### Aim of the exercise:
Where a line below holds the string "will", that line goes into the answer.

### Study material:
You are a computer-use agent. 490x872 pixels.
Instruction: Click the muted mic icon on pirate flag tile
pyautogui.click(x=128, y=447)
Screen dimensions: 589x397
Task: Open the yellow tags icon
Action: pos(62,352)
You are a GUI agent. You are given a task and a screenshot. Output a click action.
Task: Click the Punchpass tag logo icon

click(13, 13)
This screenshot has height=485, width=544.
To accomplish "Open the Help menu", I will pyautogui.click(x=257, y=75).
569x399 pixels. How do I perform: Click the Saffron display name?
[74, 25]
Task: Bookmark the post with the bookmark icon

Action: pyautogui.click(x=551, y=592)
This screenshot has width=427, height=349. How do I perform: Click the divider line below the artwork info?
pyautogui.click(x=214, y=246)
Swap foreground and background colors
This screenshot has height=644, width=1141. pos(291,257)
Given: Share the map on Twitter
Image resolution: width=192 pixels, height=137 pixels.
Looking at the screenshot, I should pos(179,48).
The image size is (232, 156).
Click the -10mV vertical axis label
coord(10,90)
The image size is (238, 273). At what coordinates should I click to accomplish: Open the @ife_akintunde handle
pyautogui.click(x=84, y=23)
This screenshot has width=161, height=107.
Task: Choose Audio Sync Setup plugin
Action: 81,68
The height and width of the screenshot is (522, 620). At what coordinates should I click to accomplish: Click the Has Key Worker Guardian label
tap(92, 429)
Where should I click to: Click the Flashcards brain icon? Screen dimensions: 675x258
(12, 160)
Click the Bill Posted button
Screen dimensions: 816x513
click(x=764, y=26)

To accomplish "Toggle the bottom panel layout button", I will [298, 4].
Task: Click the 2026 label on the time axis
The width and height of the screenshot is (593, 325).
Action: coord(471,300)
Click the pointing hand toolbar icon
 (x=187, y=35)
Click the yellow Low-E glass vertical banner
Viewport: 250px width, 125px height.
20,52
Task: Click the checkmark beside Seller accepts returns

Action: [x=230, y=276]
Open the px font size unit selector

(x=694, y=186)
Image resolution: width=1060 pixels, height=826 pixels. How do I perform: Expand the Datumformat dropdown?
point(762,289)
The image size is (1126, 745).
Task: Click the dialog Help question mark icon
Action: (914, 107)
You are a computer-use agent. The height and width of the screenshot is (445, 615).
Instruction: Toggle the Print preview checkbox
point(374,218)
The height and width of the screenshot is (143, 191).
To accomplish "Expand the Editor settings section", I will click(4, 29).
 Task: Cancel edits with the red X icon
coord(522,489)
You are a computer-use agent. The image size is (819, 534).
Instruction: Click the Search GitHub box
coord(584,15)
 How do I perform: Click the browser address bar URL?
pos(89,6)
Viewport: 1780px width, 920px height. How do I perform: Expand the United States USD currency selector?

### Exercise response:
To accomplish "Open the Help menu", I will pyautogui.click(x=257, y=75).
To accomplish "Toggle the bottom panel layout button", I will [298, 4].
To accomplish "Expand the Editor settings section", I will click(4, 29).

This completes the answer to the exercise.